Personal information
- Full name: Ingrid Sternhoff
- Date of birth: 25 February 1977 (age 49)
- Place of birth: Haugesund, Norway
- Height: 1.90 m (6 ft 3 in)
- Position: Goalkeeper

Youth career
- SK Nord
- SK Vard

College career
- Years: Team / Apps / (Gls)
- 1997–1999: Hartford Hawks

Senior career*
- Years: Team / Apps / (Gls)
- SK Haugar
- 1997: Kolbotn IL
- 2000: Boston Renegades / 3 / (0)
- 2001: SK Haugar
- 2002–2003: Klepp IL

International career
- 1992–1993: Norway U16 / 8 / (0)
- 1994–1996: Norway U20 / 9 / (0)
- 1995: Norway / 2 / (0)

Medal record
Olympic Games
| Bronze medal – third place | 1996 Atlanta | Team |
World Cup
| Gold medal – first place | 1995 Sweden | Team |

= Ingrid Sternhoff =

Norwegian footballer (born 1977)

Ingrid Sternhoff (born 25 February 1977) is a Norwegian former football goalkeeper.
==Sports career==

As a child Sternhoff played for SK Nord and SK Vard. Sternhoff was a Norway youth international between 1992 and 1996. She played for SK Haugar when she was called up to the Norwegian national team for the first time. She made her international debut with two games in the 1995 Algarve Cup, which became her only international outings.
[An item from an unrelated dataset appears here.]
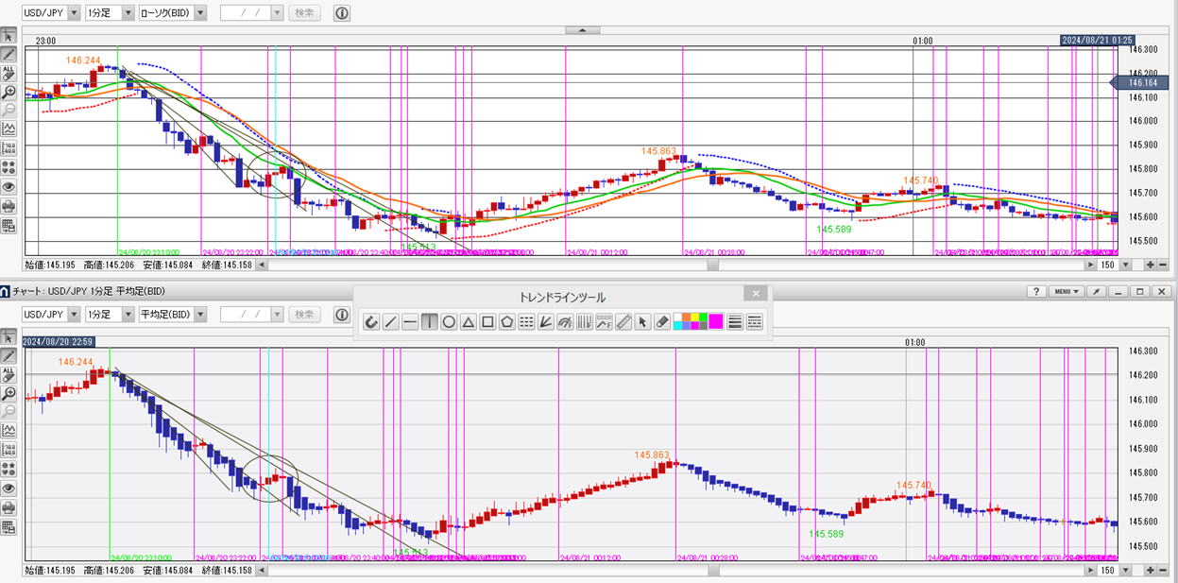Click the help question mark button
This screenshot has width=1178, height=583.
(x=1036, y=292)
As an understudy to the celebrated Bente Nordby, she was an unused substitute on the Norwegian team that won the 1995 FIFA Women's World Cup in Sweden. She also featured on the Norwegian panel that won the bronze medal for Women's Football at the 1996 Summer Olympics.
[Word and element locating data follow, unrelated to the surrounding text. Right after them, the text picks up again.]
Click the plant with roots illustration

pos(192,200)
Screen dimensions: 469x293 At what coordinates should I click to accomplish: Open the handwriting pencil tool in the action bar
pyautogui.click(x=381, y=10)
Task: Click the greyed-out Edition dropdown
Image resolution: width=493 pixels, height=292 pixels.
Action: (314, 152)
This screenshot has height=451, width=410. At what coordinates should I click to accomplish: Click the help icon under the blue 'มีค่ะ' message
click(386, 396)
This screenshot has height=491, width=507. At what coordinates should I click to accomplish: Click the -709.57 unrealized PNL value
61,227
Her clubs include Kolbotn IL, Klepp IL as well as another spell in SK Haugar. Sternhoff went to college in America, attending the University of Hartford. While at the University of Hartford she played for the university soccer team. In 2000 she played for Boston Renegades of the USL W-League. She made three appearances. She returned home to Norway ahead of the 2001 season and re-joined SK Haugar, intending to play outfield as a central defender.